### Tasks to complete
**a)** According to the CDC's RSV guidance, between which weeks of pregnancy should the single dose of the RSV vaccine be given?
**b)** Summarize the CDC's RSV guidance in two sentences.

### Passage to read
....

The CDC has issued new recommendations for safeguarding newborns against severe respiratory syncytial virus (RSV) illness after birth. The CDC now advises pregnant individuals to receive the first-ever RSV vaccine to protect their infants from severe RSV illness. RSV is the leading cause of hospitalizations among infants in the United States. The new vaccine, known as Pfizer’s bivalent RSVpreF vaccine (marketed as Abrysvo TM), has demonstrated a 57 percent reduction in the risk of RSV-related hospitalization during the initial six months after birth.

To optimize protection for newborns, the CDC suggests administering one dose of the RSV vaccine to pregnant individuals between weeks 32 and 36 of pregnancy during each RSV season. This vaccine is one of two recently introduced tools to shield infants from severe RSV illness. Last month, the CDC recommended an RSV immunization for infants, which has exhibited an approximately 80 percent reduction in the risk of RSV-related hospitalizations and healthcare visits among infants. In most cases, either maternal RSV vaccination or infant immunization will suffice for protection, but exceptions may arise, such as when a baby is born within two weeks of maternal immunization, prompting a doctor’s recommendation for infant immunization.

Dr. Mandy Cohen, the CDC Director, emphasized the significance of these new tools in safeguarding lives during the fall and winter seasons. She encourages parents to consult with their healthcare providers regarding the most suitable method to protect their infants from severe RSV illness, whether through pregnancy vaccination or infant immunization. The RSVpreF vaccine is currently available in select locations across the United States, with availability expected to expand in the coming weeks.

This marks the first autumn and winter season in which vaccines are accessible for the three major respiratory viruses: COVID-19, RSV, and influenza. Up-to-date COVID-19 and influenza vaccines are recommended for everyone aged 6 months and older. The CDC now suggests RSV vaccination for individuals aged 60 and over, with a shared clinical decision-making approach. This means that these individuals should engage in discussions with their healthcare providers to determine the appropriateness of RSV vaccination at this time.

Individuals are encouraged to consult their healthcare providers, pharmacists, or local community health centers to ascertain which vaccines are necessary to ensure protection during the upcoming fall and winter seasons.

Additionally, on September 22, 2023, members of the Advisory Committee on Immunization Practices (ACIP) voted, with an 11-1 majority, to endorse maternal RSV vaccination for pregnant individuals between 32 and 36 weeks of gestation, employing seasonal administration, to prevent RSV lower respiratory tract infections in infants. They also voted to approve Pfizer’s bivalent RSVpreF vaccine for inclusion in the Vaccines for Children Program, extending its coverage to pregnant individuals under 19 years of age.

....

### Entries provided

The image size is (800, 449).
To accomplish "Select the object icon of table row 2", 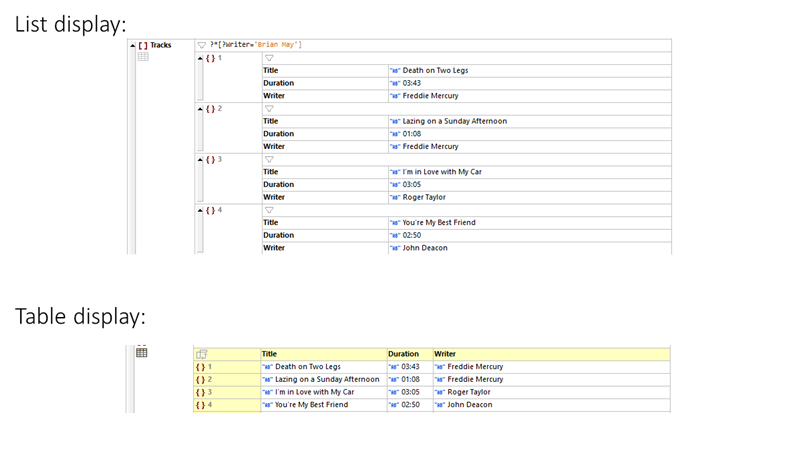I will pyautogui.click(x=201, y=380).
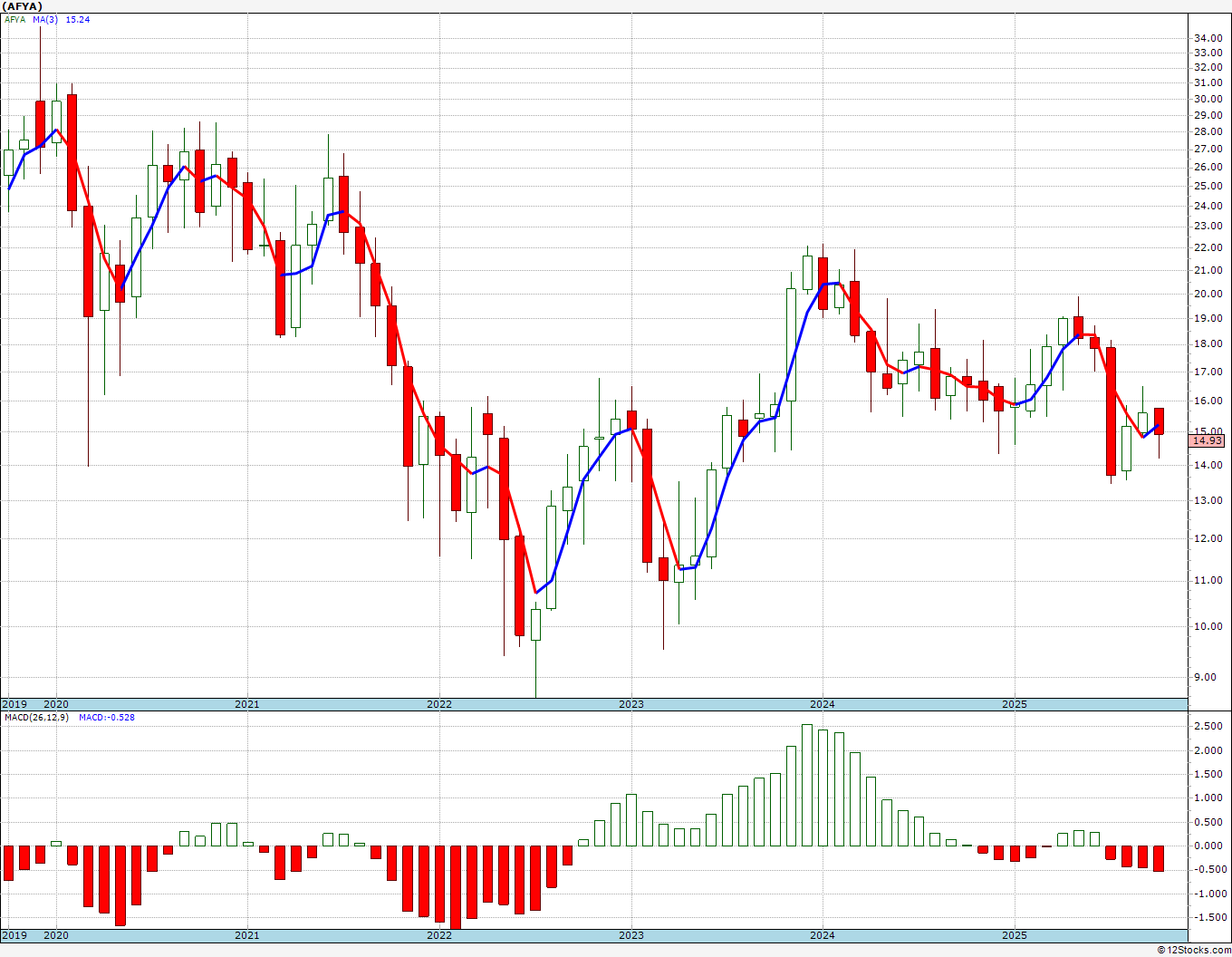
Task: Click the 2020 label on price timeline
Action: pos(56,704)
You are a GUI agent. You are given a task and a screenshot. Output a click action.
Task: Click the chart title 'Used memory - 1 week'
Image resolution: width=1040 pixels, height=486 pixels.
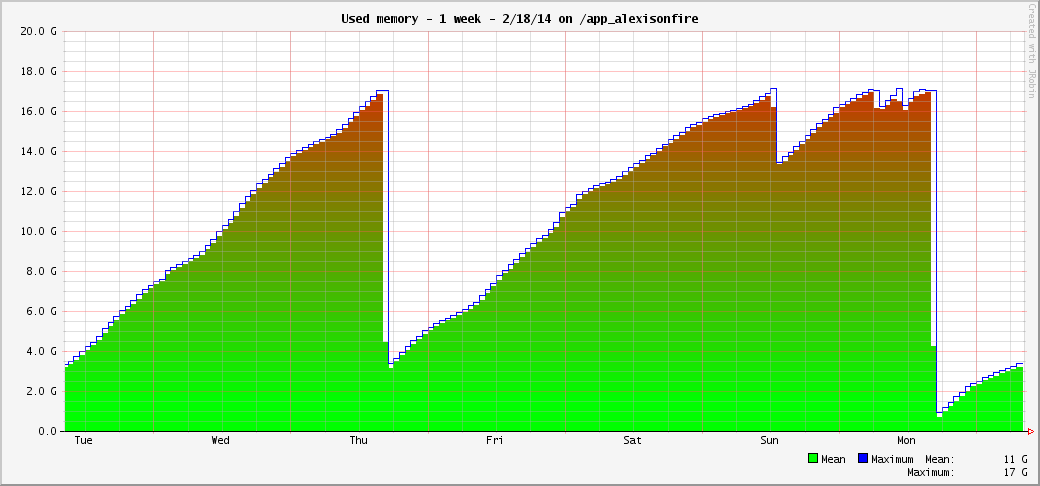(519, 18)
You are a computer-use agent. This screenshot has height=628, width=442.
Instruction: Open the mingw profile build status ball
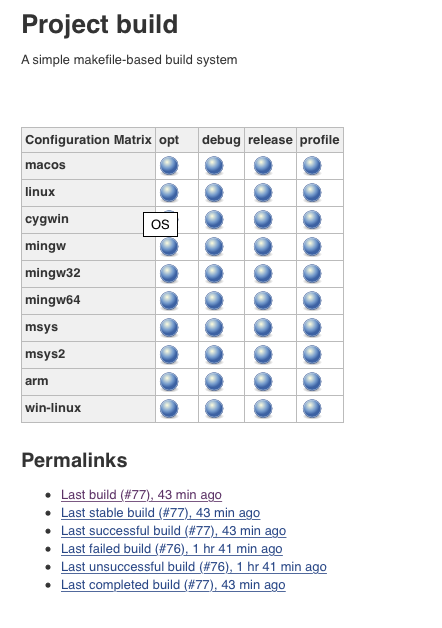(312, 246)
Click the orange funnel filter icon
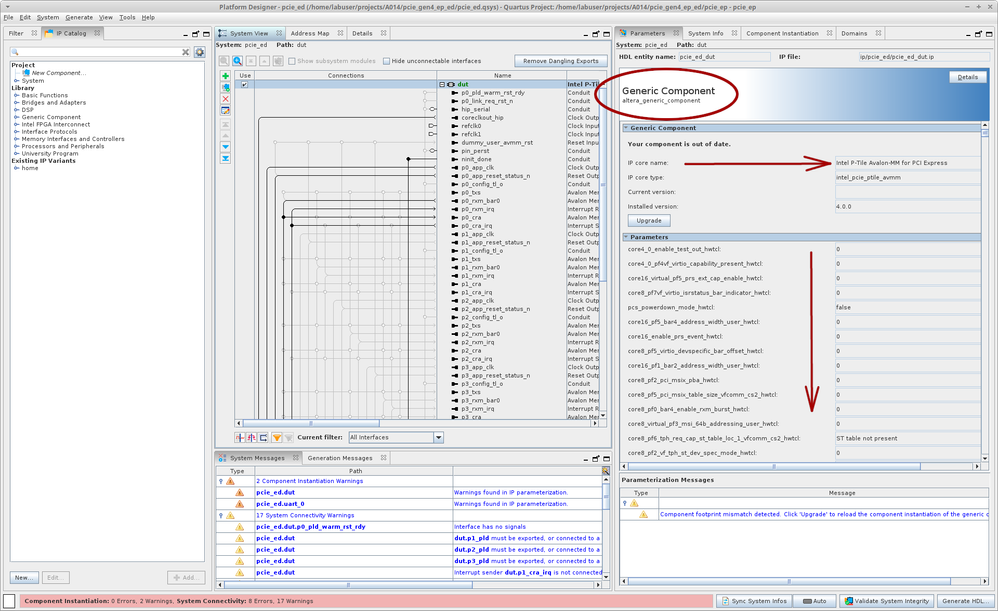 point(277,438)
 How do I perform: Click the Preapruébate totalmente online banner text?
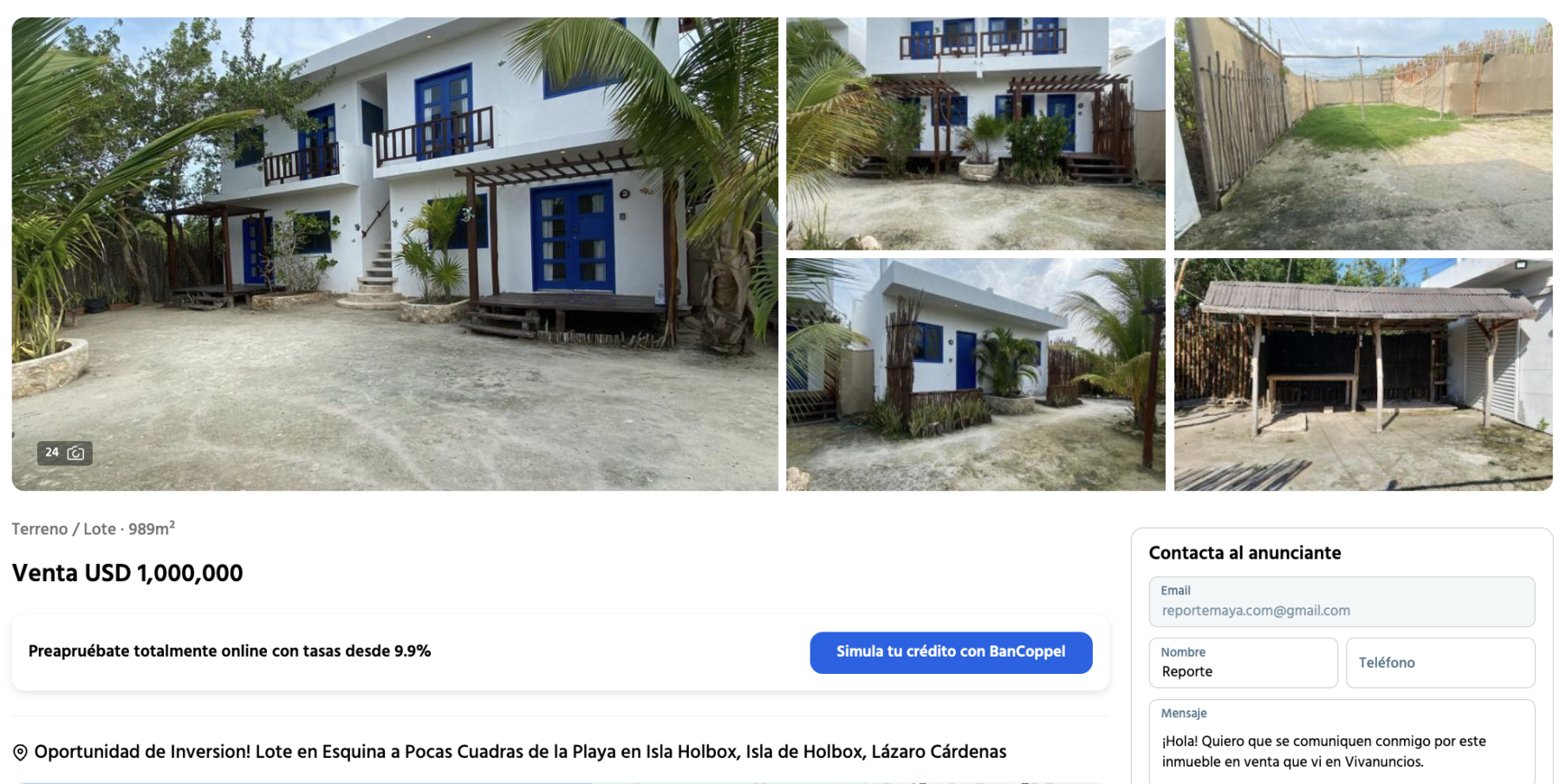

....

### Answers for this exercise
**a)** Between weeks 32 and 36 of pregnancy.

**b)** The CDC now advises pregnant individuals to get one dose of Pfizer's bivalent RSVpreF vaccine (Abrysvo) between weeks 32 and 36 of pregnancy during each RSV season, a vaccine shown to cut the risk of RSV-related hospitalization by 57 percent in the first six months after birth. In most cases either this maternal vaccination or the separately recommended infant RSV immunization will suffice, and parents are encouraged to ask their healthcare providers which option suits their infant.